La otra amiga, en cambio, sostenía que probablemente la mayoría de los artistas y, en cualquier caso, gran parte de las personas que ocupan posiciones de poder en esta sociedad presentan, a poco que se rasque la superficie, un componente turbio y psicopático, que les impide sentir empatía y que, combinado una inteligencia o una capacidad técnica determinada, les permite ser sobresalientes en determinados campos de las artes o de la empresa.

La cuestión que subyacía en el debate era la incómoda posición en que nos pone la gente como Woody Allen, o el protagonista de los dos retratos con los que empieza este artículo, un austriaco del que más tarde diré el nombre. Por un lado, se trata de artistas que son capaces, en su profesión, de pulsar las teclas más ocultas del alma humana. Por otro lado, en su vida privada pueden ser auténticos monstruos, como sucede, por ejemplo, con Roman Polansky. Misteriosamente, o quizá no, quizá porque la gente no es capaz de imaginar hasta qué punto llega su monstruosidad, todos estamos inclinados a perdonar a Polansky o a Allen, o al austriaco del que ahora hablaré y cuya historia motiva este post. Nos resulta difícil de creer que alguien dotado de una sensibilidad artística superior a la media pueda al mismo tiempo ser un depredador sexual. Aunque quizá, ahora que lo pienso, el talento quizá sea una cortina de humo para disimular lo que ellos saben que es despreciable en ellos.

3.EL HOMBRE DEL RETRATO

Si uno busca en internet y encuentra la página de los archivos de la ciudad de Viena, puede acceder a un auténtico tesoro.
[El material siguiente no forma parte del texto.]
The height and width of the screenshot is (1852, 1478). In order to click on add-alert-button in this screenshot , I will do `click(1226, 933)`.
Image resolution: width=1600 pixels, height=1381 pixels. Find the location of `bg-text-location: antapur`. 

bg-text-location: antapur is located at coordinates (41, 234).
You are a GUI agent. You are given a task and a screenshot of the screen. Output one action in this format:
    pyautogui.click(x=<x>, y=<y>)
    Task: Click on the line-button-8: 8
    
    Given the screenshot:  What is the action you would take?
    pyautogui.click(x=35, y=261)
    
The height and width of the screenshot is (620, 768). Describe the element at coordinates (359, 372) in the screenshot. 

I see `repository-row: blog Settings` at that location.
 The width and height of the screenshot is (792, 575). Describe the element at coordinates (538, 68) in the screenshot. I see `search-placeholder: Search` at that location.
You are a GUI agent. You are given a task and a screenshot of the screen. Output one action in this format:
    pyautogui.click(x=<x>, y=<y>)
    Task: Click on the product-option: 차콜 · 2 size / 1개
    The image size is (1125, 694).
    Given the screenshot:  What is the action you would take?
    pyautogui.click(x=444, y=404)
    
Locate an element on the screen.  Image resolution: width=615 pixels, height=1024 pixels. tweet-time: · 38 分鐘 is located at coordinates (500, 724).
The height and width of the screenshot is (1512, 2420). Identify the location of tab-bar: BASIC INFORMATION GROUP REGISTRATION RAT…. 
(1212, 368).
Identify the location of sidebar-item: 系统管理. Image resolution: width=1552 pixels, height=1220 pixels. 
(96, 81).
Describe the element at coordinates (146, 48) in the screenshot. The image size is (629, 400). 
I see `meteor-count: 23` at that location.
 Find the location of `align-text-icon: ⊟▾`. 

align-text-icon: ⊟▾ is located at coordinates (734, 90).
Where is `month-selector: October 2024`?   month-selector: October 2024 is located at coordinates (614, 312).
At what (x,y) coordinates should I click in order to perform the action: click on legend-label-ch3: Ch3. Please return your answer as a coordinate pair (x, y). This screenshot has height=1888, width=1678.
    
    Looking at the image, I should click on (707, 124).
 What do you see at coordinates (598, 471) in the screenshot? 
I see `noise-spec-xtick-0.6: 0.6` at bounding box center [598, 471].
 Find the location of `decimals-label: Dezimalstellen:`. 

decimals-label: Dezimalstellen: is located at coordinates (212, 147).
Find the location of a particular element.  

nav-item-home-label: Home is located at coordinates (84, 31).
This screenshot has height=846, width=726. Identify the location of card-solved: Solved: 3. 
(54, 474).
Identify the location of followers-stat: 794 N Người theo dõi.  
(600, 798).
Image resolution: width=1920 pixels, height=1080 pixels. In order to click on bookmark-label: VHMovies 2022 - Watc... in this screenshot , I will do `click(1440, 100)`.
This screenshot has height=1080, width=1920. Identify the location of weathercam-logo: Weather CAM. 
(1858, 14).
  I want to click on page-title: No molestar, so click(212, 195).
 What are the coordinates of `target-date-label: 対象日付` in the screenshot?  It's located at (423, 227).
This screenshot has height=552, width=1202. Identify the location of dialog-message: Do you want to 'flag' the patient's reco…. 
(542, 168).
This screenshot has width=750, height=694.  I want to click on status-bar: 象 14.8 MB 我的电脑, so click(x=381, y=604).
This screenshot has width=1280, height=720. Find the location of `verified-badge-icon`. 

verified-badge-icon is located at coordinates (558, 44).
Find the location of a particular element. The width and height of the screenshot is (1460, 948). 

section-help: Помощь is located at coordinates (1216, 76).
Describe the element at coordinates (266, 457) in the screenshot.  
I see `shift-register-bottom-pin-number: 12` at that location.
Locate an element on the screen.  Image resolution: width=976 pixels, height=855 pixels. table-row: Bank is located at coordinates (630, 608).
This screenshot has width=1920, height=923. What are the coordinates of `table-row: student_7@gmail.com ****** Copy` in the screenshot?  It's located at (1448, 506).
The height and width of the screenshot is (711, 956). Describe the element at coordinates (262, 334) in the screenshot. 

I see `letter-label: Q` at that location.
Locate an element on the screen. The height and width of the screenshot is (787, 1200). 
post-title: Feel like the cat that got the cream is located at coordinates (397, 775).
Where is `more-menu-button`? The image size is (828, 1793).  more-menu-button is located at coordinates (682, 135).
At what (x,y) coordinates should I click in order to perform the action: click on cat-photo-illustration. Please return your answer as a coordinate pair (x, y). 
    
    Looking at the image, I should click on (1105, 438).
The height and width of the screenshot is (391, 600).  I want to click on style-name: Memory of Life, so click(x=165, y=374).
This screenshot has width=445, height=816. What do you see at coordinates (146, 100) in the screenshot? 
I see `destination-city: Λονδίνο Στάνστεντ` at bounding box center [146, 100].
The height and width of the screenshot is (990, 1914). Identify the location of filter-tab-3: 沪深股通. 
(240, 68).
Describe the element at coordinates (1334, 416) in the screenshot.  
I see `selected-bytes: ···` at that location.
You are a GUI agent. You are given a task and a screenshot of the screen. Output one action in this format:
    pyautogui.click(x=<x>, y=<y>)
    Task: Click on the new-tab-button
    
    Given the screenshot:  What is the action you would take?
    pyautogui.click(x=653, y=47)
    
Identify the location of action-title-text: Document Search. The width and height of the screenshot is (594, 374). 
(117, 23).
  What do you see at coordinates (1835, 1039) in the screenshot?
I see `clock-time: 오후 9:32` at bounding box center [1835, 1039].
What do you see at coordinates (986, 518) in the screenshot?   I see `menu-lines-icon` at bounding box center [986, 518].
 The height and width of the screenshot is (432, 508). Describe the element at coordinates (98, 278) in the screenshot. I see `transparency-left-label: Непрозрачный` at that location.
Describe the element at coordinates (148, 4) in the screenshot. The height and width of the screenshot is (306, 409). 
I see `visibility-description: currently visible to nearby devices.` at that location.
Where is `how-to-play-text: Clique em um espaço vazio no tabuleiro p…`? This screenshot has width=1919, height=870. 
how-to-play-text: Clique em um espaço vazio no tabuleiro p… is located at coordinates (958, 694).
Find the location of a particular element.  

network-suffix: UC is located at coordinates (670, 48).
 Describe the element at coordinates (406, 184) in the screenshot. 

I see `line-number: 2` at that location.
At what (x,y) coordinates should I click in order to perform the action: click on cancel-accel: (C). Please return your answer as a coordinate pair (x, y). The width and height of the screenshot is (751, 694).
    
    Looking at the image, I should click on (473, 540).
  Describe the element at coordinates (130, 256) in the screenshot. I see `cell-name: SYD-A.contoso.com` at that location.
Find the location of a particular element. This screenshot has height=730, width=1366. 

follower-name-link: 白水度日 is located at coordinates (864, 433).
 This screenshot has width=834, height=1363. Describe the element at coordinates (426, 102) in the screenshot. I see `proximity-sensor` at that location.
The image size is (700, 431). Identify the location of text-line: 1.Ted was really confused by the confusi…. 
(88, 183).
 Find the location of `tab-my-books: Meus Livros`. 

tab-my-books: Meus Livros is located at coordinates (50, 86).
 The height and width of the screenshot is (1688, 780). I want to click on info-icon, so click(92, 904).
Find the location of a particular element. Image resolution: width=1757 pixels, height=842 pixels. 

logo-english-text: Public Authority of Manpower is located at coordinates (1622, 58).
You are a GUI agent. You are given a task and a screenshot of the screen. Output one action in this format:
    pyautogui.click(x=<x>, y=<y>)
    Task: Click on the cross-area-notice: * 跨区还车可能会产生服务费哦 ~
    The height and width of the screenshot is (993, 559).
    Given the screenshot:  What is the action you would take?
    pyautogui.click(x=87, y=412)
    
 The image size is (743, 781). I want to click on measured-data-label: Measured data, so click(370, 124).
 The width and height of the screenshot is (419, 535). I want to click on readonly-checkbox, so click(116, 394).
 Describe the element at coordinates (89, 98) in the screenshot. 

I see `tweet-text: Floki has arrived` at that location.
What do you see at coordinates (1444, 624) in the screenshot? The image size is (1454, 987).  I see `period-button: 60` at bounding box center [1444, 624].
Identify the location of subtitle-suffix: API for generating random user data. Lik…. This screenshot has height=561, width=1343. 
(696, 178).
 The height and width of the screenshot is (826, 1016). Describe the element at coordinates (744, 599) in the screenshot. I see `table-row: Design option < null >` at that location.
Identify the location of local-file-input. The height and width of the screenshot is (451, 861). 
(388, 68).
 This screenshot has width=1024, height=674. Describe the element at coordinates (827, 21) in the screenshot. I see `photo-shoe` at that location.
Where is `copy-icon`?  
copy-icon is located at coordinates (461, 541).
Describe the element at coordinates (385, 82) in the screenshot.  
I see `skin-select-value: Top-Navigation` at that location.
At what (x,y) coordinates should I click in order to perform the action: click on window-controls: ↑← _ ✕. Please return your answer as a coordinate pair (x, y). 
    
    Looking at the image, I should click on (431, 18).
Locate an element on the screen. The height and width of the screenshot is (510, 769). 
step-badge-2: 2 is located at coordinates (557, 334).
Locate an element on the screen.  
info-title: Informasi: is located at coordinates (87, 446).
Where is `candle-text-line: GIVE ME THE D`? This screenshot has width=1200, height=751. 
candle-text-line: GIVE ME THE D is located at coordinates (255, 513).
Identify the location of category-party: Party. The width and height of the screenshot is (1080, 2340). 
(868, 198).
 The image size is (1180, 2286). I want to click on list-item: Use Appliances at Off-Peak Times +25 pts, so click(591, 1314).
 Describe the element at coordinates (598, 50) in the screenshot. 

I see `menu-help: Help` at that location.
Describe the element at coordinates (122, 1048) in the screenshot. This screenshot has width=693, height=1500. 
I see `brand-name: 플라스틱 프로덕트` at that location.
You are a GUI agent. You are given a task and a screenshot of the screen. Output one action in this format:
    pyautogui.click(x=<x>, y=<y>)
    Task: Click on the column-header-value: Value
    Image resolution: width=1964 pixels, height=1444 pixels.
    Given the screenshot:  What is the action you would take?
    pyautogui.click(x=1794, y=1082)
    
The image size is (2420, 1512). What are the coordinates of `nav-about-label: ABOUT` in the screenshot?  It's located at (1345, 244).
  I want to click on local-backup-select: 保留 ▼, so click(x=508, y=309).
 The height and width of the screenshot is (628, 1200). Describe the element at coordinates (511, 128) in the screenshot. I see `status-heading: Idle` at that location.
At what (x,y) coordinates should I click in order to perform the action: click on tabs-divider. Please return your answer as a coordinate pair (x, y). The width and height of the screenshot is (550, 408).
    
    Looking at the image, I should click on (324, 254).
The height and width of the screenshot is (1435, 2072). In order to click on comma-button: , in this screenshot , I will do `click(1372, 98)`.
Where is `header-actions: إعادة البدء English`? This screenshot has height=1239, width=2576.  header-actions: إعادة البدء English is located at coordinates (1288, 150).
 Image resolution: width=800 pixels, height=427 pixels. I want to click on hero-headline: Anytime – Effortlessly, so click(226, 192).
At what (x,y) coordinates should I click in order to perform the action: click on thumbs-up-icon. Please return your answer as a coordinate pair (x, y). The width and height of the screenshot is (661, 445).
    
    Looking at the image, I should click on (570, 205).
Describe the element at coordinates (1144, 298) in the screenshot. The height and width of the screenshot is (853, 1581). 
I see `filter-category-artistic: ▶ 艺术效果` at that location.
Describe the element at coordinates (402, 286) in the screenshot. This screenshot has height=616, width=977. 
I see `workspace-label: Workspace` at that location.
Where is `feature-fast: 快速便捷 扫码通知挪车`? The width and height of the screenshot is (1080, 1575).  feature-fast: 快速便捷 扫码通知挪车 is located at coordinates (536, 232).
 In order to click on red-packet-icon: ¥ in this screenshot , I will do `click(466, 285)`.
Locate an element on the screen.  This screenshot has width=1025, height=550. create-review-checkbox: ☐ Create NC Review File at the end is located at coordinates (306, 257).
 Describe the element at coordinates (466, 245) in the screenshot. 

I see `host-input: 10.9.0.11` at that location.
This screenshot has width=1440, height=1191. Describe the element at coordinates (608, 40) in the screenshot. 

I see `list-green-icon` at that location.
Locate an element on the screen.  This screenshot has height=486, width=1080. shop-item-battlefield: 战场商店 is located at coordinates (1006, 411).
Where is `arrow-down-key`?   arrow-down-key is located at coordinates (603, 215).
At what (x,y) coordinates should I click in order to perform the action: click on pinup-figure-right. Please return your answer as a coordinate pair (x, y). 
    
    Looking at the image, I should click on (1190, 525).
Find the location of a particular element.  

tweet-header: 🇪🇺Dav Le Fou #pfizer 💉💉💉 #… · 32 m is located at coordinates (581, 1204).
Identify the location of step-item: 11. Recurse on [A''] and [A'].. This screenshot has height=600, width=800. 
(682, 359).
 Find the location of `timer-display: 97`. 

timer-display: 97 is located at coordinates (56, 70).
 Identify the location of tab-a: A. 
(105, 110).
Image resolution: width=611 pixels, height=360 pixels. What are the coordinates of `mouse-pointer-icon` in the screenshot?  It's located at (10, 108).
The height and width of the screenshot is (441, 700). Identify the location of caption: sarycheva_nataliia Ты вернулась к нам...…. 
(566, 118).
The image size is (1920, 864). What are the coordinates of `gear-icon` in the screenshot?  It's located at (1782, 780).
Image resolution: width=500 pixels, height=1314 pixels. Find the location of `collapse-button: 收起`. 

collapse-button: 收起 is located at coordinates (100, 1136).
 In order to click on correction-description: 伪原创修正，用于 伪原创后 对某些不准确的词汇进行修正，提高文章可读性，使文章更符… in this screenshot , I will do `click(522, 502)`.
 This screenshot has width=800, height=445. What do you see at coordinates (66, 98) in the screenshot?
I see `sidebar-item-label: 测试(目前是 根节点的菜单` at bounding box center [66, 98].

Entre la ingente cantidad de documentos subidos a la red está un expediente que fue robado en los años veinte y que volvió a aparecer en el año 2006. Se trata de las actas del proceso que fue seguido contra uno de los vieneses más famosos de su tiempo y que ha pasado a la Historia como uno de los genios de la arquitectura contemporánea.

Adolf Loos, cuyas obras aparecen en todas las guías turísticas era, con toda probabilidad, un pedófilo asqueroso. Detrás de su fachada de hombre probo, se escondía un bicho nauseabundo con una inclinación malsana por las niñas prepúberes. En el verano de 1928, Adolf Loos, que era entonces un hombre de unos sesenta años, llevó a su vivienda de Viena a tres niñas, de entre siete y diez años, a las que dibujó desnudas en posturas totalmente inadecuadas a su edad. Una de ellas le contó a su madre que el caballero había abusado de ella y que había prometido, a cambio, llevarla a París. Parece que fue esta mujer, cuyo nombre sigue permaneciendo hoy anónimo, conforme a su deseo, la que denunció al arquitecto y desencadenó la investigación y el proceso subsiguiente.

En la casa de Loos se encontraron más de trescientas fotos pornográficas entre ellas, de niñas de entre cinco y seis años (en aquel momento, su posesión no era delito). A pesar de que Loos removió cielo y tierra para evitar la condena, movilizando incluso a sus influyentes amigos y/o admiradores (como sin duda también habrá hecho Woody Allen y, sin duda, ha hecho Roman Polansky, a quien el mundo del cine ha defendido en pleno a pesar de las pruebas terminantes que pesan contra él) Adolf Loos fue condenado por haber abusado de las niñas a cuatro meses de arresto, arresto que eludió pagando una fianza.

Por cierto, el bloc en donde Adolf Loos dibujó a las niñas y que obraba como prueba en el juicio, fue robado. Aún no ha aparecido.